SOURCE EXTRACT:
######

To make a "French exit" is to do something without asking anyone's permission.
These days, it's probably most commonly used as a synonym for "ghosting" -- when you leave a party early without saying goodbye to the hosts (whether to avoid upsetting them or because it's inconvenient), you are making a French exit. Depending on the circumstances, it might be considered rude.
The term dates to the 18th century, when England and France were global powers that constantly entangled militarily and culturally. Each implied the other's soldiers habitually behaved badly -- a British officer would say an AWOL soldier took a "French exit." His French analog would use the phrase filer à l'anglaise, which means "to leave in the English style."
"French Exit" is also the title of Azazel Jacobs' new film, chosen as the closing night screening for the (virtual) New York Film Festival in October. That might lead you to believe it is a sophisticated film designed for epicurean tastes, and you would be right.
It stars Michelle Pfeiffer in high glamour mode as Frances Price, a New York socialite who made her fortune by marrying a ruthless billionaire (Tracy Letts, who stars in Jacobs' 2017 film "The Lovers").
Or maybe he wasn't quite that wealthy, for after his sudden death -- she left his lifeless body lying in their apartment for a few days so she could take a ski trip to Vail, reporting it to the authorities only after she returned -- it has only taken a dozen years for her to run through his money. She seems nonplussed by the idea.
"My plan was to die before the money ran out," she tells her exasperated accountant. "But I kept and kept not dying."
Nobody ever taught her how to live out on the street, and now she's going to have to get used to it. The only thing to do is to cash out, sell the apartment and its contents, to leave for Paris. Quelle horreur.

######

PROVIDED INFORMATION:
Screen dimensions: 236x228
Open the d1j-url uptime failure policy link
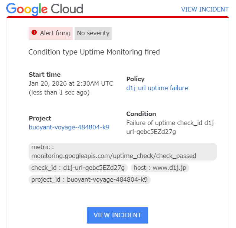(157, 88)
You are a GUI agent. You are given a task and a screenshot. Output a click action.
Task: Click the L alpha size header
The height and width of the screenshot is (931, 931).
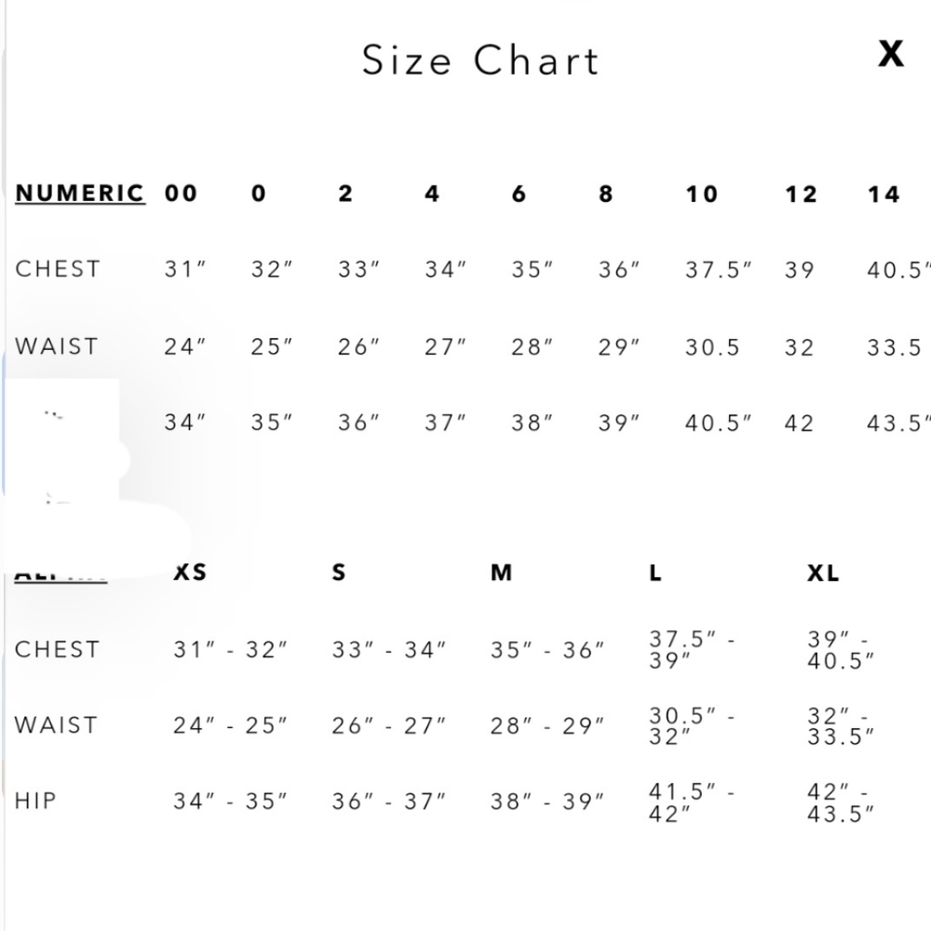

######

TO DO: Rewrite the film review from "These days, it's" to "be considered rude.", inclusive, switching "party" to "wedding". The rows are separate from the film review.

RESULT BELOW:
These days, it's probably most commonly used as a synonym for "ghosting" -- when you leave a wedding early without saying goodbye to the hosts (whether to avoid upsetting them or because it's inconvenient), you are making a French exit. Depending on the circumstances, it might be considered rude.